Karena hari sudah petang, sembari menunggu adik-adikku datang dari Jakarta dan Palembang, kami memutuskan untuk memakamkan ayah esok harinya. Malam itu kami larut dalam diam. Saling memeluk dan menangis. Saling meratap sekaligus menguatkan. Ratri, adikku dari Sidoarjo begitu terpukul. Karena baru saja ia dan suaminya berencana akan mengunjungi ayah siang ini. Namun ternyata rencana Allah jauh lebih berkuasa di atas segalanya. Aku menemani ibu istirahat di dalam kamar. Sebisa mungkin kuajak ibu berbincang agar pikirannya tidak kosong. Namun hasilnya nihil. Ibu hanya menyahuti pendek-pendek saja. Menjelang jam dua dini hari akhirnya ibu terlelap meski tak sampai satu jam kemudian sudah kembali terbangun.
***
Seusai memakamkan ayah, kami kembali ke rumah untuk menerima tamu yang tak henti datang. Begitu deras mengalir ungkapan bela sungkawa kepada kami. Aku harus segera mengamankan ibu. Saat ini yang harus aku prioritaskan adalah ibu. Segala hal dalam pikiranku tentang ibu. Bagaimanapun aku harus selalu ada dan mendampinginya. Saat kucari ibu di kamar, rupanya ibu sedang melamun di pinggir jendela. Memang beliau tak kuizinkan ikut ke makam.

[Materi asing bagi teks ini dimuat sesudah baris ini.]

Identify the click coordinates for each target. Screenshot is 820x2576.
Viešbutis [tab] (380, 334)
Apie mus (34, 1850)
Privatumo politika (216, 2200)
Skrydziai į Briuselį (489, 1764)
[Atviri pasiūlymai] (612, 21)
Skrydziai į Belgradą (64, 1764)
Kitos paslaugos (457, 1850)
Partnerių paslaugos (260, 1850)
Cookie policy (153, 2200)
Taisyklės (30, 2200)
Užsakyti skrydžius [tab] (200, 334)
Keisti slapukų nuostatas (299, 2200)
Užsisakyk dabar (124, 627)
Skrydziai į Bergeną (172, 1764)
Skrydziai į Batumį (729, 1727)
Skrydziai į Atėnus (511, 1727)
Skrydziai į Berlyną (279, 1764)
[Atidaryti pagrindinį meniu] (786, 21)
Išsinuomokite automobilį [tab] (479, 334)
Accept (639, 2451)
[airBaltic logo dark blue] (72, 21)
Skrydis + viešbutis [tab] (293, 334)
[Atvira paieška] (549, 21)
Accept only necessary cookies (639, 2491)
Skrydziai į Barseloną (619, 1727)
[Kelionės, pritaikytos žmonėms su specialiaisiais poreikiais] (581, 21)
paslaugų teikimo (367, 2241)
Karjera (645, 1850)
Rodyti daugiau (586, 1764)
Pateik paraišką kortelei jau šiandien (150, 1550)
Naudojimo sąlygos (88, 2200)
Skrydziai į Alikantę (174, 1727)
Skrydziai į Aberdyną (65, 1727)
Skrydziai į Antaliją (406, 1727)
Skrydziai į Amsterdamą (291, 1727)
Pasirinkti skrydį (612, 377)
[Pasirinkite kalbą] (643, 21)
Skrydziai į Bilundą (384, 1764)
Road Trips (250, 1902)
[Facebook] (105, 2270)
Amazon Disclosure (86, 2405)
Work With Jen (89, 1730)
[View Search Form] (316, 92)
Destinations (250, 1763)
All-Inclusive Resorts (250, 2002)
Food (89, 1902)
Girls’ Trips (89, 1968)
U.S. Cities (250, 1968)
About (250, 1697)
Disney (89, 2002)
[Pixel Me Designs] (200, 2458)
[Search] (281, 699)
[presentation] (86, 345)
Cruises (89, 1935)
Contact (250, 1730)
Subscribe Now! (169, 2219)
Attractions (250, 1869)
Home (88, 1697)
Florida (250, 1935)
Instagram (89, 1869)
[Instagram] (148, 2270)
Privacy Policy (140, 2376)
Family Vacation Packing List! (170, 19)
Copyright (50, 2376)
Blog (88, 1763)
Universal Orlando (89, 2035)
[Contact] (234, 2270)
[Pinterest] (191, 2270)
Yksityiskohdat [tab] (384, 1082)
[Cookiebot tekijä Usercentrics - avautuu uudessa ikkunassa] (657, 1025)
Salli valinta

“Ndi, ayah ke mana…” pandangan matanya kosong. Aku meremas tanganku sendiri, berusaha mencari kekuatan.
“Ibu, ayah sudah pergi, ayah sudah tenang, ibu sekarang makan ya, dari semalam ibu belum makan loh,” aku begitu mengkhawatirkan keadaannya.
“Ibu sudah makan kok tadi Ndi, sama ayah.” mataku berkaca-kaca. Kugigit bibir bawah menahan isak. Bingung mencari topik apalagi yang bisa kualihkan.
“Ya sudah, sekarang ibu istirahat ya, yuk bu, Indi temenin,” aku beranjak merapikan kasurnya.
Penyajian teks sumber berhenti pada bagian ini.